You may want to try us and wonder how to migrate your data from InfluxDB v2 to GreptimeDB. This article will give you an answer.

Prerequisites

Before starting, you need access to your InfluxDB engine path, which contains your data files. If you are running a server with InfluxDB's official Docker Image, the engine path would be /var/lib/influxdb2/engine/.

This tutorial guides you through migrating data from an InfluxDB server. Refer to the Appendix for instructions on how to set up your environment for an InfluxDB server.

Set up Greptime Service

Assuming you have an InfluxDB server up and running, the first step before migrating data to a GreptimeDB server is to set it up.

The fastest way to get a GreptimeDB cluster is to start a Hobby plan service on GreptimeCloud.

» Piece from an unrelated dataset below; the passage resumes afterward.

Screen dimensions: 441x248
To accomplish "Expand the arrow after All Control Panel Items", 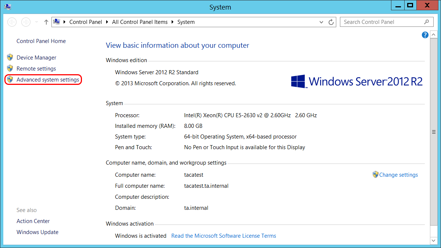I will tap(172, 22).
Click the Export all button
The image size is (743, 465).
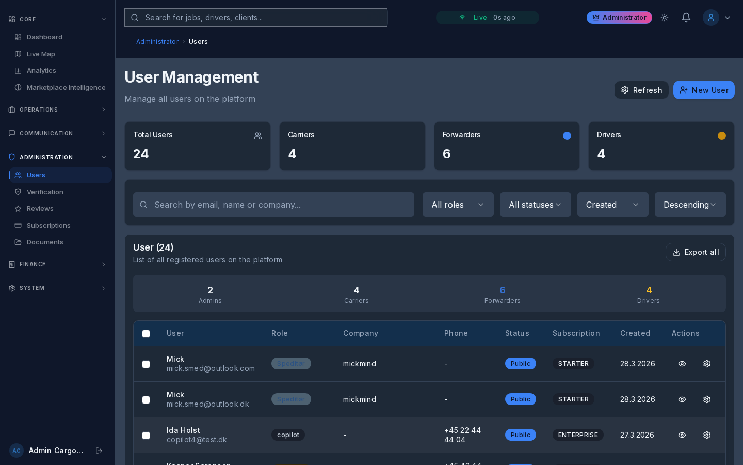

Note that the Hobby plan is completely free with no credit card info needed.

Follow the instructions to create a new GreptimeDB service, and click the "Connection Information" button to find the connection information. Then, export the necessary environment variables:

shell
export GREPTIME_DB="<dbname>"
export GREPTIME_HOST="<host>"
export GREPTIME_USERNAME="<username>"
export GREPTIME_PASSWORD="<password>"

Connection Information

Export Data from InfluxDB v2 Server

Now, let's get the bucket ID to be migrated with InfluxDB CLI:

shell
influx bucket list

If you set up the server as in Appendix, you can run the following command:

shell
docker exec influxdb2 influx bucket list

You'll get outputs as the following:

text
ID               Name           Retention Shard group duration Organization ID  Schema Type
22bdf03ca860e351 _monitoring    168h0m0s  24h0m0s              41fabbaf2d6c2841 implicit
b60a6fd784bae5cb _tasks         72h0m0s   24h0m0s              41fabbaf2d6c2841 implicit
9a79c1701e579c94 example-bucket infinite  168h0m0s             41fabbaf2d6c2841 implicit

Supposed you'd like to migrate data from example-bucket, then the ID is 9a79c1701e579c94.

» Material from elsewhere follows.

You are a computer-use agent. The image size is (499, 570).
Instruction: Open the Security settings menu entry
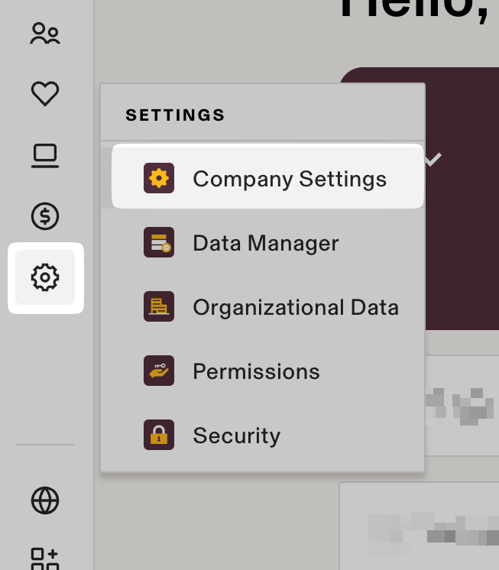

Log in to the server you deployed InfluxDB v2 and run the following command to export data in InfluxDB Line Protocol format:

shell
# The engine path is often "/var/lib/influxdb2/engine/".
export ENGINE_PATH="<engine-path>"
# Export all the data in example-bucket (ID=9a79c1701e579c94).
influxd inspect export-lp --bucket-id 9a79c1701e579c94 --engine-path $ENGINE_PATH --output-path influxdb_export.lp

If you set up the server as in Appendix, you can run:

shell
export ENGINE_PATH="/var/lib/influxdb2/engine/"
docker exec influxdb2 influxd inspect export-lp --bucket-id 9a79c1701e579c94 --engine-path $ENGINE_PATH --output-path influxdb_export.lp

The outputs look like the following:

text
{"level":"info","ts":1713227837.139161,"caller":"export_lp/export_lp.go:219","msg":"exporting TSM files","tsm_dir":"/var/lib/influxdb2/engine/data/9a79c1701e579c94","file_count":0}
{"level":"info","ts":1713227837.1399868,"caller":"export_lp/export_lp.go:315","msg":"exporting WAL files","wal_dir":"/var/lib/influxdb2/engine/wal/9a79c1701e579c94","file_count":1}
{"level":"info","ts":1713227837.1669333,"caller":"export_lp/export_lp.go:204","msg":"export complete"}

TIP

You can specify more concrete data sets, like measurements and time range, to be exported. Please refer to the influxd inspect export-lp manual for details.

Import Data to GreptimeDB

Copy the influxdb_export.lp file to a working directory. If you set up the server as in Appendix, you can run:

shell
docker cp influxdb2:/influxdb_export.lp influxdb_export.lp

Before importing data to GreptimeDB, if the data file is too large, it's recommended to split the data file into multiple slices:

shell
split -l 1000 -d -a 10 influxdb_export.lp influxdb_export_slice.
# -l [line_count]    Create split files line_count lines in length.
# -d                 Use a numeric suffix instead of a alphabetic suffix.
# -a [suffix_length] Use suffix_length letters to form the suffix of the file name.

Now, import data to GreptimeDB via the HTTP API:

shell
for file in influxdb_export_slice.*; do
    curl -i -H "Authorization: token $GREPTIME_USERNAME:$GREPTIME_PASSWORD" \
        -X POST "https://${GREPTIME_HOST}/v1/influxdb/api/v2/write?db=$GREPTIME_DB" \
        --data-binary @${file}
    # avoid rate limit in the hobby plan
    sleep 1
done

You're done!

You can browse the Web Dashboard on GreptimeCloud to check the ingested data:

Web Dashboard

Web Dashboard

Appendix: Set up an InfluxDB v2 Server

This section shows how to start an InfluxDB server and prepare sample data.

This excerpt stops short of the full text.